FIG. 1 is a block diagram of a time-synchronized firmware activation system 100. The example system 100, as depicted, is a combination of interdependent components that interact to form an integrated whole. Some components of system 100 are illustrative of software applications, systems, or modules that operate on a computing device or across a plurality of computer devices. Any suitable computer device(s) may be used, including web servers, application servers, network appliances, dedicated computer hardware devices, virtual server devices, personal computers, a system-on-a-chip (SOC), or any combination of these and/or other computing devices known in the art. In one example, components of systems disclosed herein are implemented on a single processing device. The processing device may provide an operating environment for software components to execute and utilize resources or facilities of such a system. An example of processing device(s) comprising such an operating environment is depicted in FIG. 6. In another example, the components of systems disclosed herein are distributed across multiple processing devices.

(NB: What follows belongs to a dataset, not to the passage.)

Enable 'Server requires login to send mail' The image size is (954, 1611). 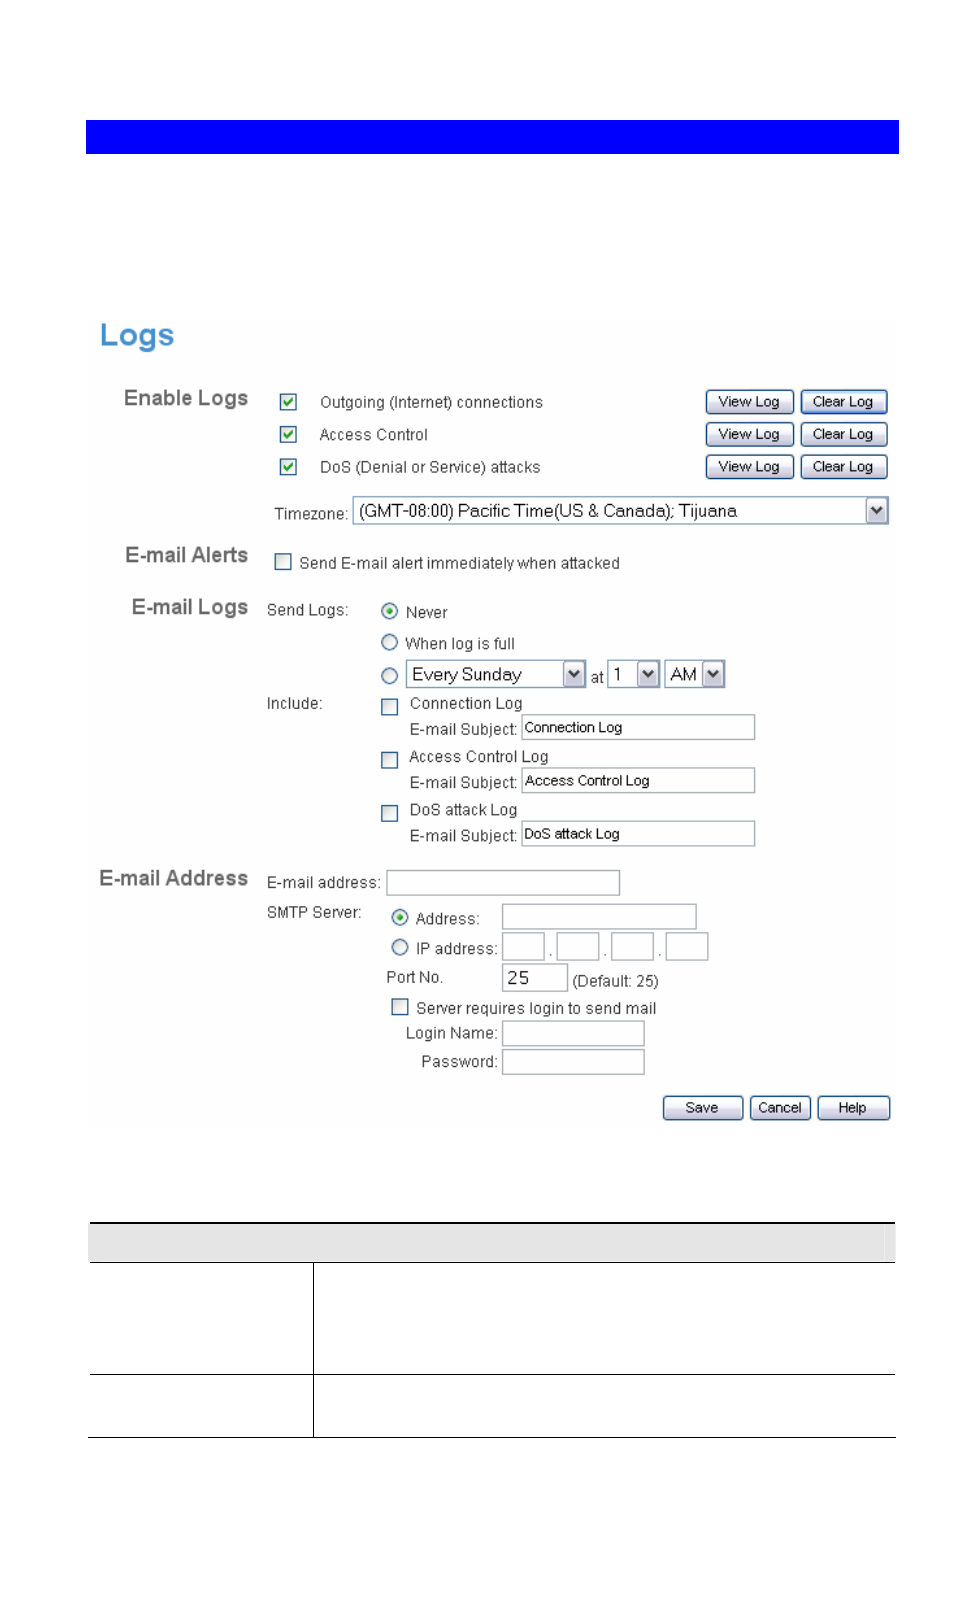400,1007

In FIG. 1, system 100 comprises computing device 102, application UIs 103, display screen 104, network 105, time management server 106, distributed computer nodes 108, and data center orchestrator 110. Although system 100 is depicted as comprising a particular combination of computing devices and components, the scale and structure of devices and components described herein may vary and may include additional or fewer components than those described in FIG. 1. Further, although examples in FIG. 1 and subsequent figures will be described in the context of firmware updates and distributed computing nodes, the examples are equally applicable to other contexts. For instance, one or more of the examples are also applicable to other types of software updates or deployments, and to centralized computing examples (e.g., computing environments in which the computing nodes are in the same geographic location).


As illustrated in FIG. 1, example system 100 includes a computing device 102 to aid in updating distributed computer nodes 108 with a new firmware version. Distributed computer nodes 108 may implemented in a data center (or another computing environment) running a distributed workload. In some examples, computing device 102 and distributed computer nodes 108 are implemented in the same data center. In one such example, computing device 102 is one of the distributed computer nodes 108 and is given the additional duty of managing the firmware update process on the distributed computer nodes 108. In other examples, computing device 102 and distributed computer nodes 108 are implemented in separate computing environments and/or geographic locations that are accessible via network 105. Network 105 represents one or more networks (e.g., a private area network (PAN), a local area network (LAN), and a wide area network (WAN)).


Computing device 102 includes data center orchestrator 110. Data center orchestrator 110 prepares a payload to update firmware of devices on distributed computer nodes 108. Data center orchestrator 110 includes firmware code and an activation time value in the payload. The firmware code may include a new or updated version of firmware. Data center orchestrator 110 may receive firmware code from a user of computing device 102. Alternatively, data center orchestrator 110 may receive or retrieve the firmware code from a separate service, computing device, or computing system. For instance, the firmware code may be retrieved from a software code repository (not illustrated) that is accessible locally or remotely by data center orchestrator 110. In one instance, the firmware code is retrieved from the software code repository as part of a periodic check for software updates for distributed computer nodes 108. Similar to the firmware code, the activation time value may be received from a user of computing device 102 or from a separate service, computing device, or computing system. The activation time value represents a date and/or time value. In some examples, the activation time value is a specific date/time value (e.g., Dec. 25, 2023 at 1:00 PM ET). In other examples, the activation time value is a relative date/time value (e.g., four hours after the last distributed computer node 108 to receive the firmware code confirms receipt of the firmware code).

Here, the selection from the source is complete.